One of the most striking features of Africa's AI governance landscape is the absence of youth voices. The median age across the continent is 19. Young people are the primary users of mobile platforms, the primary subjects of automated decision-making in education and employment, and the demographic with the most at stake. Yet they are almost entirely absent from the rooms where AI policy is made.

This is not because young Africans lack the capacity or interest to contribute. It is because the pathways into policy — the fellowships, the networks, the institutional credibility — have traditionally been closed to them. Shifting this dynamic is not just a matter of fairness; it is a strategic imperative. Governance frameworks built without input from the communities they affect are governance frameworks that will fail.

The question is not whether Africa will regulate AI — it is whether the regulation will be built by the people it affects, or imposed from above by actors who do not understand the ground reality.

Toward an Inclusive Framework

An effective AI governance framework for Africa must be built on several foundations that diverge from the dominant global models:

1. Sovereignty-first regulation

African nations need the capacity to evaluate, audit, and where necessary block or modify AI systems deployed within their borders — regardless of where those systems were built. This requires investment in technical capacity at the national level, not just policy documents.

2. Continental coordination, local implementation

The African Union has a role to play in setting minimum standards and facilitating knowledge-sharing. However, implementation must remain national, adapted to local legal traditions, economic conditions, and cultural contexts. A one-size-fits-all continental framework would replicate the same problems as imported European models.

3. Youth-centered governance pipelines

Every national AI strategy should include a mechanism for integrating young professionals into governance processes — through fellowships, advisory roles, or structured consultation mechanisms. This is not about tokenism; it is about building the institutional muscle that will sustain governance efforts for decades.

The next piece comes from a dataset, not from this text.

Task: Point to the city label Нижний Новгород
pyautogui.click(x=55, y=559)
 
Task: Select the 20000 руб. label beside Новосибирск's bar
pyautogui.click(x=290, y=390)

Programs like the TAI Fellowship demonstrate that when young professionals are given genuine access and training, they produce substantive policy contributions from day one.

4. Data governance as foundation

AI governance cannot exist without data governance. Many African countries lack comprehensive data protection legislation, let alone the sector-specific data regulations that responsible AI deployment requires. Building this infrastructure is a prerequisite, not an afterthought.

5. Multistakeholder input by design

Governance processes must structurally include civil society, academia, the private sector, and — critically — the communities most affected by AI deployment. This means conducting consultations in local languages, in accessible formats, and in locations beyond capital cities.

The Path Forward

The window for shaping Africa's AI governance trajectory is open, but it will not remain so indefinitely. As AI deployment accelerates, the absence of governance creates facts on the ground that become increasingly difficult to reverse. The companies deploying AI systems today are building market positions, user dependencies, and data advantages that will shape the landscape for years to come.

The most impactful investment any funder, government, or organization can make right now is in people — specifically, in the young African professionals who will carry this work forward long after any single policy document has been superseded. Building a pipeline of technically fluent, culturally grounded, globally connected policy leaders is not just one element of the solution. It is the foundation upon which everything else rests.

Africa's AI governance story is still being written. The question is who will hold the pen.